Dans cet article, nous montrons que les évolutions a priori contre-intuitives des taux d’intérêt, des emprunts, des investissements et des liquidités sont en fait interconnectées. Notre analyse s’appuie sur un ensemble riche et étendu de données issues des comptes annuels déposés par des SNF belges, qui couvre près de quatre décennies. Cela nous permet d'évaluer si les tendances à long terme sont le fait d’entreprises individuelles ou si elles sont de nature générale.

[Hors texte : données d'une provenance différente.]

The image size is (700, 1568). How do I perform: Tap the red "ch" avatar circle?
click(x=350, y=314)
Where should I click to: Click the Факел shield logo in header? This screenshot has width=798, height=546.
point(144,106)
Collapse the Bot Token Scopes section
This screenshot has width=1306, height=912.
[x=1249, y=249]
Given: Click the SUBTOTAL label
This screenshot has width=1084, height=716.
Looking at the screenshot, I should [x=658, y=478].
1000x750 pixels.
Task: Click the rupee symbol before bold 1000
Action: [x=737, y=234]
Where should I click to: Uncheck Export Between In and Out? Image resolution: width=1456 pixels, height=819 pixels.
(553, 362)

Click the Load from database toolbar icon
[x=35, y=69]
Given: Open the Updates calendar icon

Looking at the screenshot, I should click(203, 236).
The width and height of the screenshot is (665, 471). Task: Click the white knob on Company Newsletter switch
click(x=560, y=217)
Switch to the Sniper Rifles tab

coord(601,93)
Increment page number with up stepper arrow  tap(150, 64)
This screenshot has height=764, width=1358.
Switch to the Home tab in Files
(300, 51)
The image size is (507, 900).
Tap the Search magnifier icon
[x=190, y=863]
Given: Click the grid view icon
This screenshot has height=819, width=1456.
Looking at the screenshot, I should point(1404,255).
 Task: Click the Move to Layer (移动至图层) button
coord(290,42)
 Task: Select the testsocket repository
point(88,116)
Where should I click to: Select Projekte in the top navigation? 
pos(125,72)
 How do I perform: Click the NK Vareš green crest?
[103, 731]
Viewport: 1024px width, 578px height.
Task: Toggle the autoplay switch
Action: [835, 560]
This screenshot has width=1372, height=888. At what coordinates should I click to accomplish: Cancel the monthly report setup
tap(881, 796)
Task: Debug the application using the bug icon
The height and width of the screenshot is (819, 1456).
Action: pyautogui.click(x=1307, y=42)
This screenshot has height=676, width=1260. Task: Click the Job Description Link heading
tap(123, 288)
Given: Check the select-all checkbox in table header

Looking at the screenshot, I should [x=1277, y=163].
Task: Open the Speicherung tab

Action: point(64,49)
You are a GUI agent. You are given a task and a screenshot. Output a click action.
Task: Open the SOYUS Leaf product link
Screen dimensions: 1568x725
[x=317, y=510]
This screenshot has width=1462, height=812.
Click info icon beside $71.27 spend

Ces données rendent en outre possibles non seulement la construction d’indicateurs à partir d’observations individuelles pour mieux expliquer les tendances à long terme observées au niveau macroéconomique, mais aussi la mise en évidence du caractère hétérogène de certaines évolutions.

Les données permettent, entre autres, d’établir une distinction entre les taux d’investissement des entreprises ayant contracté une dette financière, d’une part, et des entreprises exemptes d’une telle dette, d’autre part, ou encore de ventiler le taux d'investissement total pour identifier les contributions des petites et des grandes entreprises. Ce faisant, nous montrons que les taux d’investissement des entreprises n’ayant pas de dette financière ont affiché une tendance baissière similaire à ceux des entreprises qui en ont une. Cela suggère que le recul des taux d’intérêt n’a pas été compensé par d’éventuelles autres conditions de crédit plus restrictives imposées par les banques à leurs clients. En outre, la diminution du taux d’investissement global a été principalement le fait des grandes entreprises, qui sont généralement moins affectées par des critères stricts d’octroi de prêts.

Cela donne à penser qu’il existe une baisse de la demande d’investissements dont la cause est à rechercher dans des évolutions macroéconomiques structurelles et cycliques, plutôt que dans les fluctuations des taux d’intérêt. Par exemple, cette baisse a souvent été associée à la diminution de la part du secteur manufacturier dans l’économie et à l’augmentation de celle des services, dont l’intensité en capital est moindre. Néanmoins, le repli des taux d’investissement s’observe également dans le secteur des services lui-même. En outre, les investissements intérieurs dans les économies avancées sont souvent supposés avoir été en partie déplacés vers d’autres parties du monde, les chaînes de valeur mondiales s’étant développées et les activités de production ayant été délocalisées. Toutefois, les recherches empiriques n'ont pas permis de déterminer si les investissements étrangers remplacent les investissements intérieurs ou s’ils sont complémentaires. Enfin, les tendances démographiques affectent également la demande d’investissement, dans la mesure où une croissance plus faible de la population réduit les investissements nécessaires pour maintenir un ratio capital/travail donné.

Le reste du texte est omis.